Предполагая, что образцы представляют коронавирус SARS в разные моменты времени, мы можем наблюдать эволюцию вируса по мере создания филогенетического дерева (построенного на основе генетических расстояний). Мы можем смоделировать различные этапы реконструкции дерева. movie функция анимирует процесс построения дерева.
d = regexp({spike.Header},'\d+/\d+/\d+','match','once');
d{end} = datestr(estimated_origin,'mm/dd/yy');
allDates = datenum(d);
[dummy,order] = sort(allDates); % sort according to collection date
for i = 2:numSeq
sp = order(1:i);
tr1 = seqneighjoin(JC_distances(sp,sp),'equivar',spike(sp));
tr2 = reroot(tr1,getbyname(tr1,'civet'),0);
h = plot(tr2,'leaflabels',true,'terminallabels',false);
h1 = findobj(h.leafNodeLabels,'string',spike(sp(i)).Header);
h1.Color = 'r';
axis([-.0002 .0045 0 15])
fs(i-1) = h.axes.Parent;
M(i-1) = getframe(fs(i-1));
end
close(fs) % close figures
% movie(figure,M,1,1) % <== uncomment this line to play the animation
Мы также можем визуализировать диффузию вируса с помощью направленного графа, где каждый узел представляет инфицированного человека, а веса рёбер связаны с генетическим расстоянием между последовательностями. Во-первых, создайте матрицу смежности на основе даты сбора выборок, так что возможные пути проходят через узлы, которые совместимы с точки зрения дат сбора. Затем используйте ранее вычисленные расстояния Джукса-Кантора для назначения весов ребрам между узлами.

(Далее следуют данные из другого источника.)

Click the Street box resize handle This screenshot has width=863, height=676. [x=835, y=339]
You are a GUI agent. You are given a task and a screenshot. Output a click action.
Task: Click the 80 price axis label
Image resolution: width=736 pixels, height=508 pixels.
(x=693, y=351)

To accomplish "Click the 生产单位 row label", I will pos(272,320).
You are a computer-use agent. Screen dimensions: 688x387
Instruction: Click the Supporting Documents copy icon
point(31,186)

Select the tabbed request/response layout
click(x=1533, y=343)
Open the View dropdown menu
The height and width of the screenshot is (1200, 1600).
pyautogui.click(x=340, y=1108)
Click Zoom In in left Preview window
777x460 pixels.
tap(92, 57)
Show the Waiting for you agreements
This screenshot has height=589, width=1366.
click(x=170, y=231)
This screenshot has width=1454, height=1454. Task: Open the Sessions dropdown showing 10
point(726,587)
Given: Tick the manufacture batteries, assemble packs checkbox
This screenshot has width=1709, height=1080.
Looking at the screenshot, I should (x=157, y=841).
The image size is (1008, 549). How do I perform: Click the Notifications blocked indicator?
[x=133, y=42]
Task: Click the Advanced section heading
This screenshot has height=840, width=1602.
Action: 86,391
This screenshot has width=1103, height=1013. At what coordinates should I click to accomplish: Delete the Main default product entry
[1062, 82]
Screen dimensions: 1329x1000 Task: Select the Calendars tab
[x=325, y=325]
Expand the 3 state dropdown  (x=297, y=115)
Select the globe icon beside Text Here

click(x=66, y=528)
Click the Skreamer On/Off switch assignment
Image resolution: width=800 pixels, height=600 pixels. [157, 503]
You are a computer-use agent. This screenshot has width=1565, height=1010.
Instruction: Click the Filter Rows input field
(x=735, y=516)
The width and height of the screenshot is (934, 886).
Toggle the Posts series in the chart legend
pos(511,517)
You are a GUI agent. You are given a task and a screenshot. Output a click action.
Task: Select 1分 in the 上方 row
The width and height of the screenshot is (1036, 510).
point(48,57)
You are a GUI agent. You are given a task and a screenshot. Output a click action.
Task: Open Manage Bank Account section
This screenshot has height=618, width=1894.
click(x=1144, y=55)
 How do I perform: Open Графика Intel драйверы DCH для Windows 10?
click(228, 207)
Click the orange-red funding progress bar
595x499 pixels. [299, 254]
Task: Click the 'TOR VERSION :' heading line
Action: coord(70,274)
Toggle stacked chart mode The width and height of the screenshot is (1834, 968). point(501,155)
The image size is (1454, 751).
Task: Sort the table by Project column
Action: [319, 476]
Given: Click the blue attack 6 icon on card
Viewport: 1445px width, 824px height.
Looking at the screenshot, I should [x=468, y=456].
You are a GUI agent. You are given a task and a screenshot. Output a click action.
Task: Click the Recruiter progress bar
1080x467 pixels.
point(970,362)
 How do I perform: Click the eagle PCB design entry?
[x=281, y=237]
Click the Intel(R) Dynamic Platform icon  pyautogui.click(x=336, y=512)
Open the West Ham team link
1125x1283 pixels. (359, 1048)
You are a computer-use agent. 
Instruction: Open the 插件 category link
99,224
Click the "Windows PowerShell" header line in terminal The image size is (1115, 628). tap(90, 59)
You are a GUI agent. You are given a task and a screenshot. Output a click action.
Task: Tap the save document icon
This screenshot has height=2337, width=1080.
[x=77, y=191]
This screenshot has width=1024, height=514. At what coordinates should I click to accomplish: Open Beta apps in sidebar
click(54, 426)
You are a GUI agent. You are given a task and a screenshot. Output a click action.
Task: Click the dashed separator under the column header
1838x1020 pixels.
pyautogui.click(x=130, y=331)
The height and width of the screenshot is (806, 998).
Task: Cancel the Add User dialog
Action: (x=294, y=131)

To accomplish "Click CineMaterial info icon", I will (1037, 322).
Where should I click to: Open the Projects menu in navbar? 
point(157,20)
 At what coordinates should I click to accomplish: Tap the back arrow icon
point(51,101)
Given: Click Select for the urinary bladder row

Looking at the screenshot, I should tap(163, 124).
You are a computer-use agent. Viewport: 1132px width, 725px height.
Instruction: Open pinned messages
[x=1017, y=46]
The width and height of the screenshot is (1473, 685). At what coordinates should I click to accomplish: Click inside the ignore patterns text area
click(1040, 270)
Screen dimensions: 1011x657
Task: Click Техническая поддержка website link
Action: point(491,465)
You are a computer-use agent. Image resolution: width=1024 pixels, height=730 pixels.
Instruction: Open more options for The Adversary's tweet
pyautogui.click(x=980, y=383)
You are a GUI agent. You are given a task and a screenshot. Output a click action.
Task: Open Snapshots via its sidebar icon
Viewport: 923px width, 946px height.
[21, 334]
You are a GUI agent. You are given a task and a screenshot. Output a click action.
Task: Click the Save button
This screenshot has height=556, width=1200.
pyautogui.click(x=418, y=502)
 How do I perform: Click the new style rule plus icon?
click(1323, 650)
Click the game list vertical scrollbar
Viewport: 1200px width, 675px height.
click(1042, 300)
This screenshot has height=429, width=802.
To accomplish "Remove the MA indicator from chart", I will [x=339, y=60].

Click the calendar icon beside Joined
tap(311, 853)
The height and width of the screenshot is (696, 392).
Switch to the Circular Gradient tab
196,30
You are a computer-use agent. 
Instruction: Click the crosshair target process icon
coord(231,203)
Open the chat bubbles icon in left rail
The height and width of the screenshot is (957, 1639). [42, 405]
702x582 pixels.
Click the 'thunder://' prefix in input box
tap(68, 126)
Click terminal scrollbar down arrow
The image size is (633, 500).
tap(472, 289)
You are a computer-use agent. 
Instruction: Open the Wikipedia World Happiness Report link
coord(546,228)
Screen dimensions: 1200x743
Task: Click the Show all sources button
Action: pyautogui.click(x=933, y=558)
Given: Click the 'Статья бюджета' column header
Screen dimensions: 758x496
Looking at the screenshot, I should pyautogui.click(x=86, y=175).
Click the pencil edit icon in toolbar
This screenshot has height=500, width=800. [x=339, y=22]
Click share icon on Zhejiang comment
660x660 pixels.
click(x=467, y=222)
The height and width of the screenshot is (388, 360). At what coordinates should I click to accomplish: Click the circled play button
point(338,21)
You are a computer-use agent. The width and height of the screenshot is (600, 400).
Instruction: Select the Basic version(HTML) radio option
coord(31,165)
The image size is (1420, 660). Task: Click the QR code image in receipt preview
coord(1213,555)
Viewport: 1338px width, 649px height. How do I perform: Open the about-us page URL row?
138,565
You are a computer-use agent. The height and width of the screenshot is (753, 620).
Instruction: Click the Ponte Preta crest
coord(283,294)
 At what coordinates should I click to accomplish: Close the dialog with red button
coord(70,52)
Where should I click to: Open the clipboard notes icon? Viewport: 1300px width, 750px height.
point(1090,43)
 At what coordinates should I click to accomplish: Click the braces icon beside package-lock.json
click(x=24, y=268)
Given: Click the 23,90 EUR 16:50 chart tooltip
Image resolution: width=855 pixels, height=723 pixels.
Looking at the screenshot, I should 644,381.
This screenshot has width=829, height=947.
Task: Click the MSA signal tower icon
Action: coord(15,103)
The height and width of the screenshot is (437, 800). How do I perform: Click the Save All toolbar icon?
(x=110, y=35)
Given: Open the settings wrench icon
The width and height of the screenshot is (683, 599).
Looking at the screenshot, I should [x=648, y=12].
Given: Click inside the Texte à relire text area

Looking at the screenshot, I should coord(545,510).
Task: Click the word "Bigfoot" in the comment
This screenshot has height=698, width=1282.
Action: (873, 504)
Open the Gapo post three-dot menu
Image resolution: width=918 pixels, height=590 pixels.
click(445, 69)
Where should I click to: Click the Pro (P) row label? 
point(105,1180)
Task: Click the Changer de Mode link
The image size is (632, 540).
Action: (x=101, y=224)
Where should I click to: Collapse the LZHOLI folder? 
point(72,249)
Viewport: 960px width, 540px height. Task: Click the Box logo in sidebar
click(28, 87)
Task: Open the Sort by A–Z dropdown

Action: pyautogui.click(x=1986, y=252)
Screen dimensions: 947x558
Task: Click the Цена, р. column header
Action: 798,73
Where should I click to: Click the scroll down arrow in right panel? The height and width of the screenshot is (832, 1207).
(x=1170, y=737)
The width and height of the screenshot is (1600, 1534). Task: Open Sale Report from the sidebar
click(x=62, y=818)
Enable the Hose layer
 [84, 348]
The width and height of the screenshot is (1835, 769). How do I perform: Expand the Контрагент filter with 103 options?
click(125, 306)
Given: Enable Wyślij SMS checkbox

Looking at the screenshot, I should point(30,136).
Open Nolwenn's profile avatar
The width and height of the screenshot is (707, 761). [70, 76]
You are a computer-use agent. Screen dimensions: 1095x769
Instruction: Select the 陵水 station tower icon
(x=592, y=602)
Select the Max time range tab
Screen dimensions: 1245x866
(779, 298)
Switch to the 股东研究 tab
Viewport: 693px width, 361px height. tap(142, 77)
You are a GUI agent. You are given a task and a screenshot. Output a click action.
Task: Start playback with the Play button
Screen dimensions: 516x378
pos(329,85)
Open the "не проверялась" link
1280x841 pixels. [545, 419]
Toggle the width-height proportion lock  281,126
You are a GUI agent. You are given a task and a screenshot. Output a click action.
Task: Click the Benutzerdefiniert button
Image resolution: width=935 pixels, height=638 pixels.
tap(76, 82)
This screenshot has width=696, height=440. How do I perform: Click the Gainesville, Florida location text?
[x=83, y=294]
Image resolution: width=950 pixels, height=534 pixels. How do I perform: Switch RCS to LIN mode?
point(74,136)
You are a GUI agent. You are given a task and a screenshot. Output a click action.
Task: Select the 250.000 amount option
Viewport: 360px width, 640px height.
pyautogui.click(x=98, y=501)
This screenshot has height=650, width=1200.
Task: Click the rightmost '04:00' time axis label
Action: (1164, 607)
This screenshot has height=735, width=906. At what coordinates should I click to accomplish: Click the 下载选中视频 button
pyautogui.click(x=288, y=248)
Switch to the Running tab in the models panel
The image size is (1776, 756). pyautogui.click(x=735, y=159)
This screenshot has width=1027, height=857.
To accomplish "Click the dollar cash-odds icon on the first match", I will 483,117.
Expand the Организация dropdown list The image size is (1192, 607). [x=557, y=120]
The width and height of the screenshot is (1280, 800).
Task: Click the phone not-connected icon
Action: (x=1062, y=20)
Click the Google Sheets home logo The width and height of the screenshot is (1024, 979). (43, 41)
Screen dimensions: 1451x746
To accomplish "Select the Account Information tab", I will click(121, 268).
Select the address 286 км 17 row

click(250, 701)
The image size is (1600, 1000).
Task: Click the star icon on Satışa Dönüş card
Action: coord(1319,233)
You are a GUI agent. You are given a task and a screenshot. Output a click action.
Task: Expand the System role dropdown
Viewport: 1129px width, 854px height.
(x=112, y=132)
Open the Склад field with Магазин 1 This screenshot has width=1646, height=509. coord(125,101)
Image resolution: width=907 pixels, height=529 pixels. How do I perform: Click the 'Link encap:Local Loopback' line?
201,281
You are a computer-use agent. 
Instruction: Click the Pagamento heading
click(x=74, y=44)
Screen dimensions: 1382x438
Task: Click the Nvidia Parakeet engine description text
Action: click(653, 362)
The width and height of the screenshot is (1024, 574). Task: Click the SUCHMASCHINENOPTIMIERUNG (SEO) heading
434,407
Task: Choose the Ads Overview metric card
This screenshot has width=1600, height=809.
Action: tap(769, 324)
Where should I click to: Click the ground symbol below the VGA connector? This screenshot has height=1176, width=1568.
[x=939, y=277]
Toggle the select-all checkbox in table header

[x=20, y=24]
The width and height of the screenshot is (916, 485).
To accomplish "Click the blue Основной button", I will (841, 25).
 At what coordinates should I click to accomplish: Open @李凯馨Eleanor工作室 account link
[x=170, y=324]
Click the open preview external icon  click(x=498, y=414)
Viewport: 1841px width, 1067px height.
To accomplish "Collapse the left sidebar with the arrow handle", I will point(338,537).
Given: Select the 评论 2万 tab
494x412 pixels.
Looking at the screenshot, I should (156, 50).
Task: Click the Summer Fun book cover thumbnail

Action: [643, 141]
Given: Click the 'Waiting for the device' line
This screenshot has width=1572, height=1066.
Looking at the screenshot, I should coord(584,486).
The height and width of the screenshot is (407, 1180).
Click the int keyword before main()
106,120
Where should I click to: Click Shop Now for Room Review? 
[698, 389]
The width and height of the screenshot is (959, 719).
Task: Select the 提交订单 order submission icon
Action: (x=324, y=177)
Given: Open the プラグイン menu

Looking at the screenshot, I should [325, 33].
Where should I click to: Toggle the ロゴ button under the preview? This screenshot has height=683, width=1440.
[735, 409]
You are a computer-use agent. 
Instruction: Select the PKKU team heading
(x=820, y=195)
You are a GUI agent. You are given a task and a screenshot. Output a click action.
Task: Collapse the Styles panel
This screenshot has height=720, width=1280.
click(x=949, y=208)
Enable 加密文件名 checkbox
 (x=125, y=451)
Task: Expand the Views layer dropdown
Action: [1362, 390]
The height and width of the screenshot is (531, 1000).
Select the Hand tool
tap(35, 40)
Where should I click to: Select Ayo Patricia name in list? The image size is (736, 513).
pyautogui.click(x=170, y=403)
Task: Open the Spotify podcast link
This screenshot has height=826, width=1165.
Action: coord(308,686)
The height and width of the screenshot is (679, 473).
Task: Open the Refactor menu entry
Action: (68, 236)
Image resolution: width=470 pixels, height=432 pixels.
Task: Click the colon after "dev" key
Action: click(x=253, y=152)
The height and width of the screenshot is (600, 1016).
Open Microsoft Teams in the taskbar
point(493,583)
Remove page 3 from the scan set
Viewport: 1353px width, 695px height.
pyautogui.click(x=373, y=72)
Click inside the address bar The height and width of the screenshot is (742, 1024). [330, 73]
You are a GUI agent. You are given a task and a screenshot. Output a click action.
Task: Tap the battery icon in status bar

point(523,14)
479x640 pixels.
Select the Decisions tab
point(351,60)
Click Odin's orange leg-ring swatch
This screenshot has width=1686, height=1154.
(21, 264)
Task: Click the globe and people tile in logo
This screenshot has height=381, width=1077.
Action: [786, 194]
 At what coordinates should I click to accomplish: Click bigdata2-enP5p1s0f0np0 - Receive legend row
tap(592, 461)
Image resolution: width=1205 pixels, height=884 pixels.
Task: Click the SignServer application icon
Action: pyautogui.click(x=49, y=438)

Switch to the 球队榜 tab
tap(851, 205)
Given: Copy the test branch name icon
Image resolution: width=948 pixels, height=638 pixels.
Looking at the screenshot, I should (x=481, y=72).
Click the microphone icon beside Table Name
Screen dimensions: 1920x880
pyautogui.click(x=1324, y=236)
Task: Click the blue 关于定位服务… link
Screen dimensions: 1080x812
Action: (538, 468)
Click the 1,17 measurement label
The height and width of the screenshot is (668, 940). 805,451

И, наконец, определите кратчайший путь от узла, связанного с пальмовой циветой, и каждого другого узла.
% adjacency matrix based on collection dates gValid = bsxfun(@lt,allDates,allDates'); % weight matrix for the graph g1 = sparse((gValid .* JC_distances)); % find shortest paths from civet node to all nodes [dist,paths,pred_tree] = graphshortestpath(g1,civet); % create adjacency matrix for the winning shortest path g2 = sparse(pred_tree(1:13),1:13,1,14,14).*g1; % plot the graph spikeGraph = view(biograph(g2,{spike.Header})); % nodes relative to Guangdong province (GZ and ZS) guangdong = find((~cellfun(@isempty,strfind({spike.Header},'GZ'))) |... (~cellfun(@isempty,strfind({spike.Header},'ZS')))); % node relative to the Metropole Hotel metropole = find(~cellfun(@isempty,strfind({spike.Header},'Metropole'))); % node relative to the Guangzhou Hospital hospital = find(~cellfun(@isempty,strfind({spike.Header},'Hospital'))); % highlight some of the important nodes set(spikeGraph.Nodes(civet),'Color',[1 1 1]) % white (palm civet) set(spikeGraph.Nodes(guangdong),'Color',[1 .7 .7]) % pink (Guangdong) set(spikeGraph.Nodes(metropole),'Color',[0.8 0.8 1]) % lavander (Metropole Hotel) set(spikeGraph.Nodes(hospital),'Color',[1 0.3 0.3]) % red (GZ Hospital)

Этот график подчеркивает решающую роль, которую играют некоторые события инфекции:
Гималайская пальмовая цивета является источником инфекции
Отель Metropole является корнем ветвей для международной эпидемии
Больница Гуанчжоу представляет мост, соединяющий провинцию Гуандун (GZ и ZS) и отель Metropole в Гонконге.
[1] Криштианини, М. и Хан, М.В. «Введение в вычислительную геномику: подход к тематическим исследованиям», Cambridge University Press, 2007.